On a more generic and broadly applicable note, pregnancy and giving birth have long been referred to euphemistically even for non-royals. The reasons for this are recorded historically, and I won't go into them, save to say that (as reprehensible as we find these negative attitudes now) these natural and beautiful things have been regarded with shame, embarrassment, and worse. As one example, here's a very old medical term which even now is the abbreviation we still use, EDC, meaning anticipated date of birth. But what does it stand for? "Expected date of confinement." What a weird and subtly negative euphemism!

  • 2
    I think you'd have to be exceptionally flexible to deliver your own baby - it's usually done by a midwife or someone, no? I'm sure even a royal would be described as delivering a baby if they'd fielded someone else's progeny.
    – Useless
    Jul 23, 2013 at 13:03
  • 1
    We do, however, say "the mother delivered," at least in the U.S. A conversation between obstetricians quite commonly sounds like this: "I got zero sleep last night." "You mean that primip?" "Right." "When did she deliver?" "Three a.m." ("Primip" is jargon for "primipara," meaning a woman delivering a baby for the first time. It's pronounced prime-ip. And there it is again: a woman delivering a baby, her own, that is.) Jul 23, 2013 at 21:27

I am not sure about the real reason, but I know that many english syntax forms have the same origin as french.

In french, délivrer quelqu'un de quelque chose (litt.: to deliver somebody of something) means: to free somebody from something

I know a little bit of latin, that often helps me understand both French and English.

I hope this is useful.


According to the ODO and in addition to my comment, delivered of is an archaic phrase that means:

give birth to: she was delivered of her second child.

  • 1
    That's ODO, not OED.
    – Andrew Leach
    Jul 23, 2013 at 8:46
  • @AndrewLeach Thanks for that. I will confuse the two.
    – Noah
    Jul 23, 2013 at 12:04
  • @AndrewLeach ODO or ODE?
    – Noah
    Jul 23, 2013 at 12:49
  • Oxford Dictionaries Online. I quoted the OED (which needs a login and a link won't work without one).

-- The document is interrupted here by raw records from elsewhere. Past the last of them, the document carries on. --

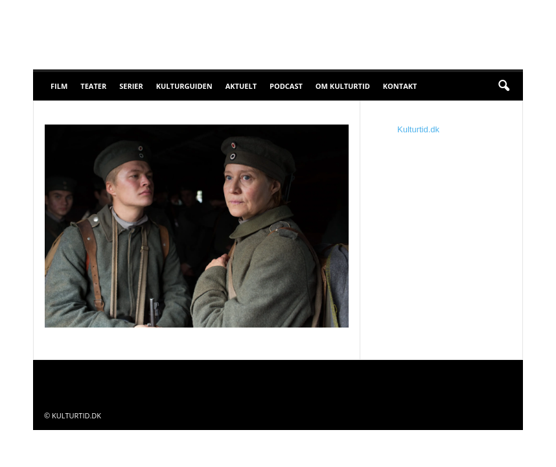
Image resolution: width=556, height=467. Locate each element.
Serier (131, 86)
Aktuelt (241, 86)
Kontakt (400, 86)
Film (59, 86)
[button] (503, 86)
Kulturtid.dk (418, 129)
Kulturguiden (184, 86)
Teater (93, 86)
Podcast (286, 86)
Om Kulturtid (343, 86)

Don't worry: I've been known to have made the same mistake.
    – Andrew Leach
    Jul 23, 2013 at 12:54

We could say "he was injured of a gunshot", which does not correctly rearrange as "a gunshot was injured to/by him" of course ...

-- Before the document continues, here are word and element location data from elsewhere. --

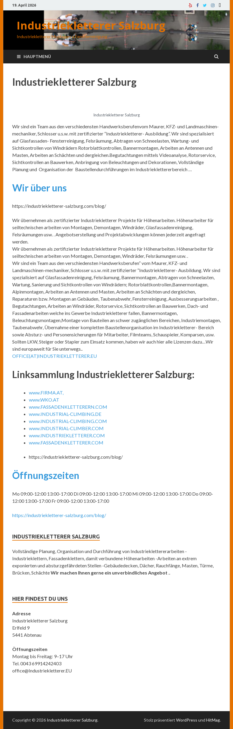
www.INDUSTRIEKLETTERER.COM (67, 435)
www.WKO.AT (44, 399)
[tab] (116, 196)
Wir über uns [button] (39, 187)
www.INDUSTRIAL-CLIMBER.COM (66, 428)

... just as "she was delivered of a son" means something slightly different, conceptually, from "a son was delivered to/by her", although in this one instance the two are almost always both correct.

Linguistically, from a parsing perspective, the grammatical tokens are more like this:

( she ( was ( safely ) delivered ) ( of ( a son ) ) )

That is, "she was safely delivered" means "the process of delivery was done / happened to her" - and "of a son" refers to the process's reason or cause.

(Also, it is worth pointing out that obsolete, confusing, etc. english is often preferred when writing with regard to matters of supposed import, e.g. religion, government, royalty. There is something about unusual, memorable wording that causes an idea to insist upon itself, thereby perpetuating the declaration of importance.)

  • Since this is a site about English Language & Usage, answers are expected to use standard English, with standard formatting of sentences, capital letters, etc.. Not doing that is discourteous to your readers, making it much harder to read and understand; it also makes your answer much less likely to be read.